Written task A: Output the passage of the marketing forum thread from "## rosieswift (Dec" up to and including "adword ads program.", copying it word for word.

Extract provided:
# Some tips for Marketing & Getting Traffic



## rosieswift (Dec 25, 2012)

So you like to promote and Market your new shop then here are some nice tips.



You have to advertise about your band using Facebook or Google adword ads program.
Submit articles to blogs/articles websites
Update your website daily.
Do SEO for your website.
Do Social promotion


----------



## ryan barker (Jul 21, 2011)

a lot of folk say they've tried fb ads and it was a waste of money. is SEO, in your opinion, worth doing for a t-shirt brand?


----------



## ericsson2416 (Aug 29, 2007)

Can I ask, what kind of sales are you driving and finding success with Facebook and google ads? Are you pulling single shirt jobs with pictures or 15-20 job orders or 100+ corporate jobs? Just curious.


----------



## Tiedyehill (May 13, 2011)

I got an email from Odango the other day for selling on FB. Does anyone know anything about it? 
I have this thing about unsolicited emails.


----------



## headfirst (Jun 29, 2011)

rosieswift said:


> if you know how to target users on Facebook then yes FB ads can bring lot of customers.


Really? How do they work for you? Care to share your campaigns? I've never had positive ROI on a FB campaign.


----------

Written task B: From the records below, return the lines from the line with "Where should I click to: Click" up to and including the line with "pos(812,554)", reproducing them verbatim and nothing else.

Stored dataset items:

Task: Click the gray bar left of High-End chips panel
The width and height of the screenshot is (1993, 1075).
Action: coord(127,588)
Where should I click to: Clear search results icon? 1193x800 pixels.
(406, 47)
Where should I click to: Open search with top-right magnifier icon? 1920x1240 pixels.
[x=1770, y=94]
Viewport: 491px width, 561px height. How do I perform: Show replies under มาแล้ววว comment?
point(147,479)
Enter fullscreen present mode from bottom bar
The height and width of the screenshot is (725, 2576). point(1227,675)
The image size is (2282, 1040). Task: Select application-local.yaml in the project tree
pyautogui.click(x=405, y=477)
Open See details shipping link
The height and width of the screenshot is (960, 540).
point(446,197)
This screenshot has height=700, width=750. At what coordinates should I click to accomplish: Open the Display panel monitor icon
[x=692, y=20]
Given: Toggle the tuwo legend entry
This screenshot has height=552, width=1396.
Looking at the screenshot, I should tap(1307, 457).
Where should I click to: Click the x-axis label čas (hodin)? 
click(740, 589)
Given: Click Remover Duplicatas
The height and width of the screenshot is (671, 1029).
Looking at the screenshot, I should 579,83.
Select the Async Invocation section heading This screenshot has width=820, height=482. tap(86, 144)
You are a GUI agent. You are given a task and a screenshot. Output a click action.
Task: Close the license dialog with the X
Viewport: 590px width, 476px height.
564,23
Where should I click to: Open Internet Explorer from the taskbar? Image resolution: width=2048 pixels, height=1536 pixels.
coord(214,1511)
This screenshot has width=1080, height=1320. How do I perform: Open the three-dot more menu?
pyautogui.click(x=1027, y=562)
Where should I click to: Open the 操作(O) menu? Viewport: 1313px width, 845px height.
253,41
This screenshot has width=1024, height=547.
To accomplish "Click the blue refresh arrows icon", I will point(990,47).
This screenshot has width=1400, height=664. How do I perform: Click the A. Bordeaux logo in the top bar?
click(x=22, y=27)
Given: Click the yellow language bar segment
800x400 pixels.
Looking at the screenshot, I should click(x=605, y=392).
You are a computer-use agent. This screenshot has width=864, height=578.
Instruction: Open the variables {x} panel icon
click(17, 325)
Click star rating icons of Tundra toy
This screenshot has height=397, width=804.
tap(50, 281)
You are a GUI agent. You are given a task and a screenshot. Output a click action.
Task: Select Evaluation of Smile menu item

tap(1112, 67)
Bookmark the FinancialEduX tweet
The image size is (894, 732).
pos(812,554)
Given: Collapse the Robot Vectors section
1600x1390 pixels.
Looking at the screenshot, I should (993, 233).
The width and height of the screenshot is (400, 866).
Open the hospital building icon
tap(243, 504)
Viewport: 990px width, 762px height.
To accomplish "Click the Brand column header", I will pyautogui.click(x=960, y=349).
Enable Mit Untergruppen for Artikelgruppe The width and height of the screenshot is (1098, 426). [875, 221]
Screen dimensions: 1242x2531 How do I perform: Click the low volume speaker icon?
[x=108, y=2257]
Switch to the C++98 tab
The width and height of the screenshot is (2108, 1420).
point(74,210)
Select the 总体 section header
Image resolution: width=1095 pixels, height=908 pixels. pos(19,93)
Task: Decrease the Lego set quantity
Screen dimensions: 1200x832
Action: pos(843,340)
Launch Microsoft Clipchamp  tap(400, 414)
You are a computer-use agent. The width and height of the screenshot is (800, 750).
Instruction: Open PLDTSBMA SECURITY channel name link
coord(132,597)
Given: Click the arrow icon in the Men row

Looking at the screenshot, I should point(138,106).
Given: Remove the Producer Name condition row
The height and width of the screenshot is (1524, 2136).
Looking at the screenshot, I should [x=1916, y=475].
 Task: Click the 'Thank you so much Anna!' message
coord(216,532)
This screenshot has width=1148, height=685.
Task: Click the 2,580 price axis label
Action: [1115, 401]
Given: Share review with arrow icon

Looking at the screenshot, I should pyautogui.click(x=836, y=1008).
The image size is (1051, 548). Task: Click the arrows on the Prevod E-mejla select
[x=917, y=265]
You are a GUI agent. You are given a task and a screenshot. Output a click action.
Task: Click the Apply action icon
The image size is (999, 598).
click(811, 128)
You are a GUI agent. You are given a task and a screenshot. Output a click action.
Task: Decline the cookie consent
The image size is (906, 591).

Exercise result A:
## rosieswift (Dec 25, 2012)

So you like to promote and Market your new shop then here are some nice tips.



You have to advertise about your band using Facebook or Google adword ads program.

Exercise result B:
Where should I click to: Click the x-axis label čas (hodin)? 
click(740, 589)
Given: Click Remover Duplicatas
The height and width of the screenshot is (671, 1029).
Looking at the screenshot, I should 579,83.
Select the Async Invocation section heading This screenshot has width=820, height=482. tap(86, 144)
You are a GUI agent. You are given a task and a screenshot. Output a click action.
Task: Close the license dialog with the X
Viewport: 590px width, 476px height.
564,23
Where should I click to: Open Internet Explorer from the taskbar? Image resolution: width=2048 pixels, height=1536 pixels.
coord(214,1511)
This screenshot has width=1080, height=1320. How do I perform: Open the three-dot more menu?
pyautogui.click(x=1027, y=562)
Where should I click to: Open the 操作(O) menu? Viewport: 1313px width, 845px height.
253,41
This screenshot has width=1024, height=547.
To accomplish "Click the blue refresh arrows icon", I will point(990,47).
This screenshot has width=1400, height=664. How do I perform: Click the A. Bordeaux logo in the top bar?
click(x=22, y=27)
Given: Click the yellow language bar segment
800x400 pixels.
Looking at the screenshot, I should click(x=605, y=392).
You are a computer-use agent. This screenshot has width=864, height=578.
Instruction: Open the variables {x} panel icon
click(17, 325)
Click star rating icons of Tundra toy
This screenshot has height=397, width=804.
tap(50, 281)
You are a GUI agent. You are given a task and a screenshot. Output a click action.
Task: Select Evaluation of Smile menu item

tap(1112, 67)
Bookmark the FinancialEduX tweet
The image size is (894, 732).
pos(812,554)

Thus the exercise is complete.